Below are lines of data; restate word for word those running from the line containing "2024 (65, 1641)" to the line containing "обучение кат с", inclusive, and no others.

--- DATASET EXTRACT Enclosed Below ---

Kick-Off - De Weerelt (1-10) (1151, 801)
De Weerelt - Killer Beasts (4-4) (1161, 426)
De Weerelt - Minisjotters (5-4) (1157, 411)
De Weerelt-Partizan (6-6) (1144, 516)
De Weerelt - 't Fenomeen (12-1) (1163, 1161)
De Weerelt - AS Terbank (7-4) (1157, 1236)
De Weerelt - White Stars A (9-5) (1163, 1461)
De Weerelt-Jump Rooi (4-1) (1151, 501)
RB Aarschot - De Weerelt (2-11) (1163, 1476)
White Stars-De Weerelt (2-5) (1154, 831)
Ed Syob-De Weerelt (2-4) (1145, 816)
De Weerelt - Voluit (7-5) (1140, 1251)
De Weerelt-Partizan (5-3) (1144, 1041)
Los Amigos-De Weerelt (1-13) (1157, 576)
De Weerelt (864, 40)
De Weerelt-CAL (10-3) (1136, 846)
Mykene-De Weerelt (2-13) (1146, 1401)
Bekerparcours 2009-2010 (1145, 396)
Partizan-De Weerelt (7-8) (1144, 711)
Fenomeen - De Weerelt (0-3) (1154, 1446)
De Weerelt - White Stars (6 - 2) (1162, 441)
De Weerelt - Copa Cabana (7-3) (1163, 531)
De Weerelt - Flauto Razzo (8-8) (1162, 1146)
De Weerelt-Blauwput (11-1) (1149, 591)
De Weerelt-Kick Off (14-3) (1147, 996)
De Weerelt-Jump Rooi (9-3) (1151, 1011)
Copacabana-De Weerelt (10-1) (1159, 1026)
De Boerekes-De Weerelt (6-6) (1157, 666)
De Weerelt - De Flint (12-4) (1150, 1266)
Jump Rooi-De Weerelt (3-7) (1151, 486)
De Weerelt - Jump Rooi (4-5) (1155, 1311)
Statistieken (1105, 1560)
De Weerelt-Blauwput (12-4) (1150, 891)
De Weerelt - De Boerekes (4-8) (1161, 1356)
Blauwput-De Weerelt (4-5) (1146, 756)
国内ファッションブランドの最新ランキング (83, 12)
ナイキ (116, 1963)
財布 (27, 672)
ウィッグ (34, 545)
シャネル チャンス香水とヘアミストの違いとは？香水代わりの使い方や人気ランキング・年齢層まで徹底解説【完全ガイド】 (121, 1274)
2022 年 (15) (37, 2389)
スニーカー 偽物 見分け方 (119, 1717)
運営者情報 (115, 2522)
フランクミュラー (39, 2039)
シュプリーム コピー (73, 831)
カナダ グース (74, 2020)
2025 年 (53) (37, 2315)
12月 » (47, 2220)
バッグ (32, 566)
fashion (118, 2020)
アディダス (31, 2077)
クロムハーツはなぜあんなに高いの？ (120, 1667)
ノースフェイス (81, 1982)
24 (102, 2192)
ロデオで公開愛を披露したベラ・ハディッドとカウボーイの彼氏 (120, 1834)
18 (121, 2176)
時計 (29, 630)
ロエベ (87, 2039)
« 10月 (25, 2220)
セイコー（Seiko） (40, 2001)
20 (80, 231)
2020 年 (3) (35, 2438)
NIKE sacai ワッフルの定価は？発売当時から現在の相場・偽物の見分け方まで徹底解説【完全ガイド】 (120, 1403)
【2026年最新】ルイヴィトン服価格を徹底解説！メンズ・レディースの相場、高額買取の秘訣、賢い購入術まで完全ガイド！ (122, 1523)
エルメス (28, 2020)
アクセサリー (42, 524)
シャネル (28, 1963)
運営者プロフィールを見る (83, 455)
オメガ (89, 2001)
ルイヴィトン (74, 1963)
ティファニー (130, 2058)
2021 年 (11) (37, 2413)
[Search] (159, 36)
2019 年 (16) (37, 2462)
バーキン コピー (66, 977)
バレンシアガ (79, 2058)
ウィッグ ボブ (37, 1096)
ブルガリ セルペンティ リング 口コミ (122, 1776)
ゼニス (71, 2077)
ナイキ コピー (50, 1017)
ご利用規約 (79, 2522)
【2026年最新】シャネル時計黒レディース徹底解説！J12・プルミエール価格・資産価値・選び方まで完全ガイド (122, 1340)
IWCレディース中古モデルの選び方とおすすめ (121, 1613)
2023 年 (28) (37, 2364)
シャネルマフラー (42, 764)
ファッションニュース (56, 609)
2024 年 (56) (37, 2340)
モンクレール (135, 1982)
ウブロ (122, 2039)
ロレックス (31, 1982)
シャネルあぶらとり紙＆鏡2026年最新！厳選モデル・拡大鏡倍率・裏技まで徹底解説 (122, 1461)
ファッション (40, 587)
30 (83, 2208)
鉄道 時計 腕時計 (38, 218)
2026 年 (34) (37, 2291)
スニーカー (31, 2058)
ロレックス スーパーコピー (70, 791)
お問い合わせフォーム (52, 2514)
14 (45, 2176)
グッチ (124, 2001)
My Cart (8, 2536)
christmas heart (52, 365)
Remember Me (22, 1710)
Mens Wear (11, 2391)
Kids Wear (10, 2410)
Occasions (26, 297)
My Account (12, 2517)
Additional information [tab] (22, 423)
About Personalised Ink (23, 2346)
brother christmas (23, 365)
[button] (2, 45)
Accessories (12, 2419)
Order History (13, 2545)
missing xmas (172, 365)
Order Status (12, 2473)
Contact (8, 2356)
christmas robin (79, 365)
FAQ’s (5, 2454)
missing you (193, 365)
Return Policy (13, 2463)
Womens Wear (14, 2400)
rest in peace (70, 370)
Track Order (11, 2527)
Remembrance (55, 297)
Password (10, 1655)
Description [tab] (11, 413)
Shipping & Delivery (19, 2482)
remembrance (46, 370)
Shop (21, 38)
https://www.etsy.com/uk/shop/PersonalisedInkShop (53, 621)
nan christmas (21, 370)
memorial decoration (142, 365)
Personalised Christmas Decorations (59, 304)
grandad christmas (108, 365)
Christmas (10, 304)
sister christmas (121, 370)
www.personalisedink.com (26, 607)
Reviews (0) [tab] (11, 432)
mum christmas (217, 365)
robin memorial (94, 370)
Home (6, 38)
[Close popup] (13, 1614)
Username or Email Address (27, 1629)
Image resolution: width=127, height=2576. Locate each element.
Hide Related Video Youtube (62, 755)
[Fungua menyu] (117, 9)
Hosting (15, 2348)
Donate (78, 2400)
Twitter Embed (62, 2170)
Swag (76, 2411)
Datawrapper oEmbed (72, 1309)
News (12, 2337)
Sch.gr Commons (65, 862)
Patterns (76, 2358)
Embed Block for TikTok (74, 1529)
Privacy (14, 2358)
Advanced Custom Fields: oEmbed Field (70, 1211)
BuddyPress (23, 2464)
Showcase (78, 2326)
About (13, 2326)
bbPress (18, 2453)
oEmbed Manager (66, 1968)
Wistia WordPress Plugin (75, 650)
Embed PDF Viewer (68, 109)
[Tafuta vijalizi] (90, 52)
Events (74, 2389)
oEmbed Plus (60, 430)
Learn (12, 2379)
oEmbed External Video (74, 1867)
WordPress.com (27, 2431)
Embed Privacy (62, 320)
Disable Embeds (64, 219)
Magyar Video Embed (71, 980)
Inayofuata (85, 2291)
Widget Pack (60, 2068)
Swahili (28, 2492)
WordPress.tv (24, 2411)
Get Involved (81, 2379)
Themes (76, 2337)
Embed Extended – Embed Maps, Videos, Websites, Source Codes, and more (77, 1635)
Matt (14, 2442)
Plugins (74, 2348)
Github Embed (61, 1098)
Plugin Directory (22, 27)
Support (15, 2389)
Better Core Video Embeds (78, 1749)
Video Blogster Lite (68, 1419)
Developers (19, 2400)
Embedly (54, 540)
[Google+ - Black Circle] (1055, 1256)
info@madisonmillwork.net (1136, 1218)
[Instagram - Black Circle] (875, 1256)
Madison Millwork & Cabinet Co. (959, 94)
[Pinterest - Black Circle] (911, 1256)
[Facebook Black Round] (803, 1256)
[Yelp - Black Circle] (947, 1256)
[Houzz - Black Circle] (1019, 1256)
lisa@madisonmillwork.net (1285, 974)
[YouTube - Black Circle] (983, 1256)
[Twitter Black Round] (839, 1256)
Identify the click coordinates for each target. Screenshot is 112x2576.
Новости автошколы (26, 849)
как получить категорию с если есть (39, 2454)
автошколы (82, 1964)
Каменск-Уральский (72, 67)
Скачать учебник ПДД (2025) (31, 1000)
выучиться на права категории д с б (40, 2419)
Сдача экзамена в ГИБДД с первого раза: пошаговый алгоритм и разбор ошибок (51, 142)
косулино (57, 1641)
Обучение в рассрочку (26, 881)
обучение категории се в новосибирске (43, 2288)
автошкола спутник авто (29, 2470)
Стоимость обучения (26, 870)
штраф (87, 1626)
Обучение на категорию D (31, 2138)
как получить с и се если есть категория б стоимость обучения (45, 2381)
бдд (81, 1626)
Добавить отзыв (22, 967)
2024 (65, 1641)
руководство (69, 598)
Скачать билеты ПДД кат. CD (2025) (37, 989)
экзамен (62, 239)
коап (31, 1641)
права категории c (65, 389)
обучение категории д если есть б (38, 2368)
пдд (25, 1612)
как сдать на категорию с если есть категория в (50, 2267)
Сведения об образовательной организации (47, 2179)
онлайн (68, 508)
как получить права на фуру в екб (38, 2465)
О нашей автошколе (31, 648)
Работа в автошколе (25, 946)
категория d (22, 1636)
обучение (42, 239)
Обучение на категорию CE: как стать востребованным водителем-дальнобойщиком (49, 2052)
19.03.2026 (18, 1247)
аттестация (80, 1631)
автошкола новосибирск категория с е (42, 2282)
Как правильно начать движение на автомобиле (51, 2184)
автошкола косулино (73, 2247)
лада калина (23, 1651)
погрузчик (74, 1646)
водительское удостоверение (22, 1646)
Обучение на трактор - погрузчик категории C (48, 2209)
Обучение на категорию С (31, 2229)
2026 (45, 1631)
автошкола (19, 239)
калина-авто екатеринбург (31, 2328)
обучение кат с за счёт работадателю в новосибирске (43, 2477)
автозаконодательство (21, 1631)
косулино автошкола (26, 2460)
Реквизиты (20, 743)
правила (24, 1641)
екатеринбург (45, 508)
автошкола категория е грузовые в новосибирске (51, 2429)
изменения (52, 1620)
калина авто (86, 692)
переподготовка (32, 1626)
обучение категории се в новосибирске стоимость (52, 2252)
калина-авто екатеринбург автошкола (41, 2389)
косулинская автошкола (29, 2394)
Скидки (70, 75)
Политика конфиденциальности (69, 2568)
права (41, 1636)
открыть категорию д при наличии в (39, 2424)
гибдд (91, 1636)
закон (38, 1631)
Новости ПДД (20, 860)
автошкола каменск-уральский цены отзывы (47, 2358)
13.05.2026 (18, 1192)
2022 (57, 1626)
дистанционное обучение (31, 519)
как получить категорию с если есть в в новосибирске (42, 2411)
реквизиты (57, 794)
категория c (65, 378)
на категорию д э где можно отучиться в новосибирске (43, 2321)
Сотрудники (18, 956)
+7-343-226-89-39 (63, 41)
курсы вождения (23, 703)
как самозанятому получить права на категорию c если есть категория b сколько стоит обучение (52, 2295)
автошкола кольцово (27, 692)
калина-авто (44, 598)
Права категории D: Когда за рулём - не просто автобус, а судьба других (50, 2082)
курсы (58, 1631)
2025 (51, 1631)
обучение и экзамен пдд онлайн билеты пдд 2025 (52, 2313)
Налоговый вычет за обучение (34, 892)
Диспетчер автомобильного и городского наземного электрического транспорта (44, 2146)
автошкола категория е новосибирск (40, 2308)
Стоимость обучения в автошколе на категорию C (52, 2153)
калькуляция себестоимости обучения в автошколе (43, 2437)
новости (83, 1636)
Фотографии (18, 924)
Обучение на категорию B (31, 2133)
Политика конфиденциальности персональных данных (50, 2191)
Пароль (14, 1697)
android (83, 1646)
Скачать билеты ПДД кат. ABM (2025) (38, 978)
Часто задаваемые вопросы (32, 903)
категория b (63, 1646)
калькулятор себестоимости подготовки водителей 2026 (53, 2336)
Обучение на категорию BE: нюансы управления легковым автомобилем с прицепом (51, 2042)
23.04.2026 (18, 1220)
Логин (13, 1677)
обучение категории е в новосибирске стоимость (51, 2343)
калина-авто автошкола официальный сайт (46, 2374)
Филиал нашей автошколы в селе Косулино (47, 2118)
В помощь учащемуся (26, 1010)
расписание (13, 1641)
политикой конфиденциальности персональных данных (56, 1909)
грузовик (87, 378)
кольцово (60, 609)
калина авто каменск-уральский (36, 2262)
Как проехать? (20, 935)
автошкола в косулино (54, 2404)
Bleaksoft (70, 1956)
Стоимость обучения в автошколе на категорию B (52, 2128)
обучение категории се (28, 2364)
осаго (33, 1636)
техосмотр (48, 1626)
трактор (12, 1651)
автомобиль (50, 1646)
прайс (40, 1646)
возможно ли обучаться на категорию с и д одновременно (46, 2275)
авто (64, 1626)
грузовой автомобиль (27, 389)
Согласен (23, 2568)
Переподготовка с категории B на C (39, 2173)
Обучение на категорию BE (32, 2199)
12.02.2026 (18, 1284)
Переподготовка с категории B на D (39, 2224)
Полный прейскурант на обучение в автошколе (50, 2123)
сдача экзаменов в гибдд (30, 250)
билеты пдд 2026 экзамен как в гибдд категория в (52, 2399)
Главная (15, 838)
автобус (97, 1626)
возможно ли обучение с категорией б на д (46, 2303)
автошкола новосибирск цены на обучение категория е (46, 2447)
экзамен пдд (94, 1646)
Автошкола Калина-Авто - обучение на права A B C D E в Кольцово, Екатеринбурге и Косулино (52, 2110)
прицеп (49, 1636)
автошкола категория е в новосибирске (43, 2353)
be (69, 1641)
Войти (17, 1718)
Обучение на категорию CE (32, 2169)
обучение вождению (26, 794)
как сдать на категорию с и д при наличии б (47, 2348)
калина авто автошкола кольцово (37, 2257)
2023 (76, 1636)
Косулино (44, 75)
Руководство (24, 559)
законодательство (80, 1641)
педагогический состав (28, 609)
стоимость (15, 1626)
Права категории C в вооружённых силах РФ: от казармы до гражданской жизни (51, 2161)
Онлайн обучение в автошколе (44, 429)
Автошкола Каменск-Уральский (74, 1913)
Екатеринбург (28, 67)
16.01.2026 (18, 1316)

--- End of Enclosed DATASET EXTRACT ---

● ANSWER BELOW:
2024 (65, 1641)
руководство (69, 598)
Скачать билеты ПДД кат. CD (2025) (37, 989)
экзамен (62, 239)
коап (31, 1641)
права категории c (65, 389)
обучение категории д если есть б (38, 2368)
пдд (25, 1612)
как сдать на категорию с если есть категория в (50, 2267)
Сведения об образовательной организации (47, 2179)
онлайн (68, 508)
как получить права на фуру в екб (38, 2465)
О нашей автошколе (31, 648)
Работа в автошколе (25, 946)
категория d (22, 1636)
обучение (42, 239)
Обучение на категорию CE: как стать востребованным водителем-дальнобойщиком (49, 2052)
19.03.2026 (18, 1247)
аттестация (80, 1631)
автошкола новосибирск категория с е (42, 2282)
Как правильно начать движение на автомобиле (51, 2184)
автошкола косулино (73, 2247)
лада калина (23, 1651)
погрузчик (74, 1646)
водительское удостоверение (22, 1646)
Обучение на трактор - погрузчик категории C (48, 2209)
Обучение на категорию С (31, 2229)
2026 (45, 1631)
автошкола (19, 239)
калина-авто екатеринбург (31, 2328)
обучение кат с за счёт работадателю в новосибирске (43, 2477)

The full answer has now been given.